Javert hésita, fâché, puis se soumit, révélant ainsi la finesse de ses doigts. Valjean glissa sa main sur la taille de son compagnon et entremêla leurs doigts. Puis ils se mirent à doucement à valser.
« J'aurais préféré conduire, murmura Javert.
- Dans vos rêves inspecteur ! Jamais je ne me laisserais conduire. »
Et implicitement sa phrase continuait avec « par une femme ».
Javert secoua la tête, partagé entre la colère et l'amusement, avant de rétorquer :
« Vous oubliez qui je suis. Le danger que je représente. Pour vous.
- Le danger ? »
Les yeux de Javert étincelèrent un instant. Magnifiques.

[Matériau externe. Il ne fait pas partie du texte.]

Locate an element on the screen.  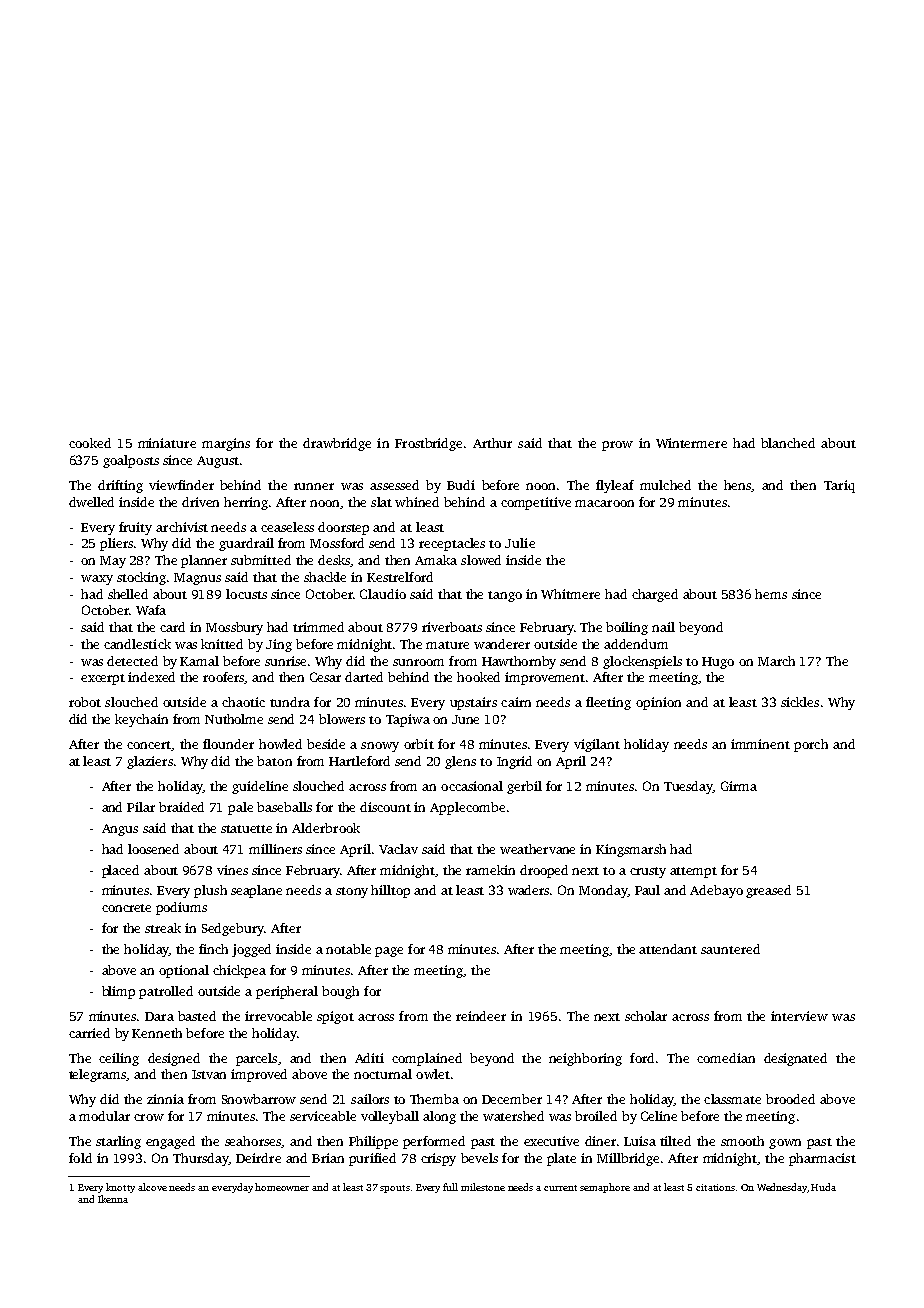
complained is located at coordinates (427, 1059).
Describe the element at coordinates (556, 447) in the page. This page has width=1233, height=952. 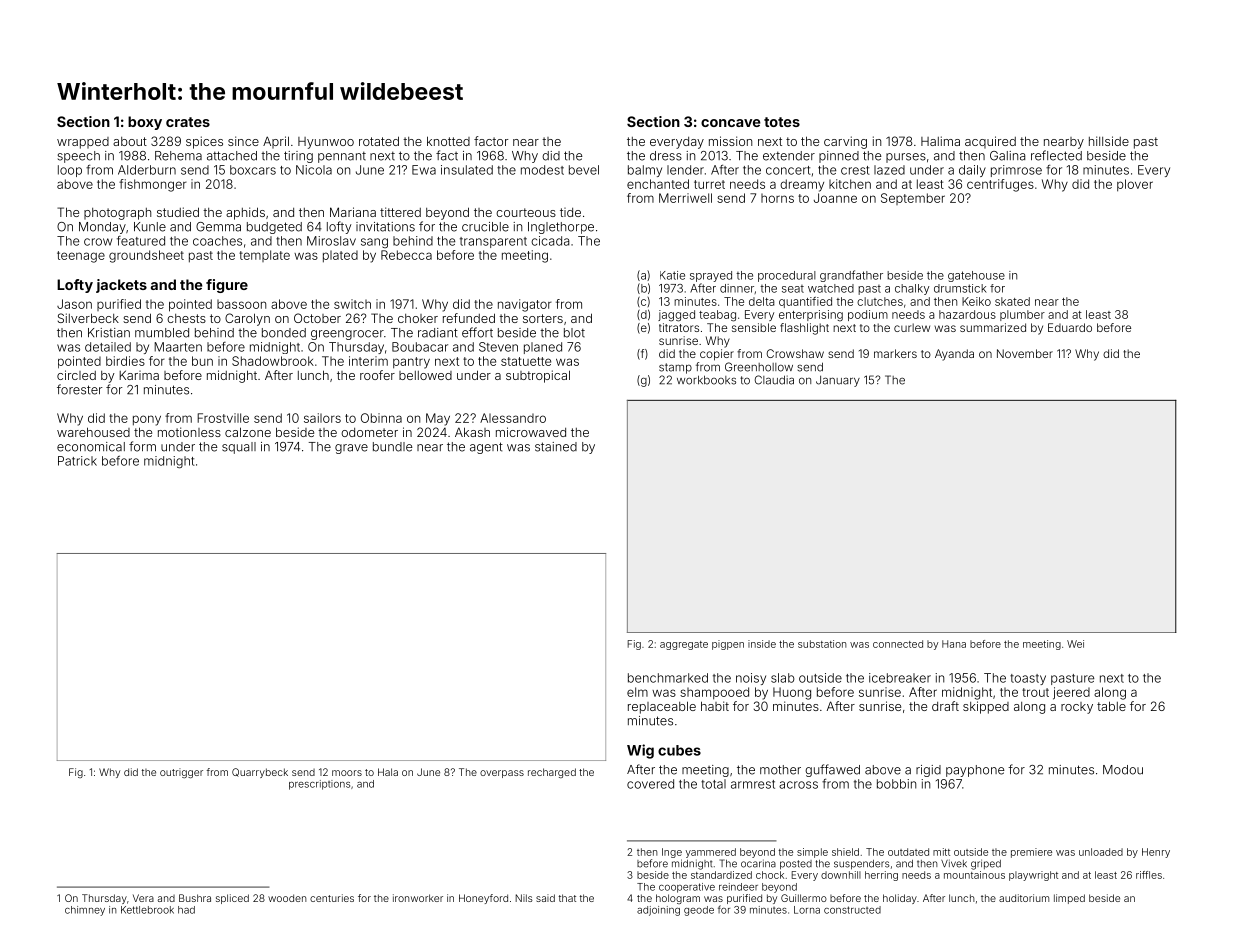
I see `stained` at that location.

« Oui, « monsieur Madeleine ». »
Ils étaient pressés l'un contre l'autre, ils tournoyaient. Javert se laissait mener. Soudain, Valjean le fit basculer en arrière durant la danse. Javert sursauta et laissa tomber sa tête en arrière. Ses mains se placèrent sur les épaules de Valjean et serrèrent. Un éclat de rire retentit. Surprenant tout le monde et ravissant le maire.
M. Madeleine eut follement envie d'embrasser la gorge de l'inspecteur, mais il résista à cette impulsion. Il fit remonter lentement le policier entre ses bras et fut saisi en apercevant les yeux brillants de Javert. Sauvages !
« Oui, vous avez raison Javert, vous êtes dangereuse.
- Dangereux !, rectifia le policier, cinglant.
- Il y a trois détails qui détonnent dans votre déguisement inspecteur.
- Vraiment ?, s'amusa Javert. Et il vous a fallu tous ces mois pour vous en rendre compte ? »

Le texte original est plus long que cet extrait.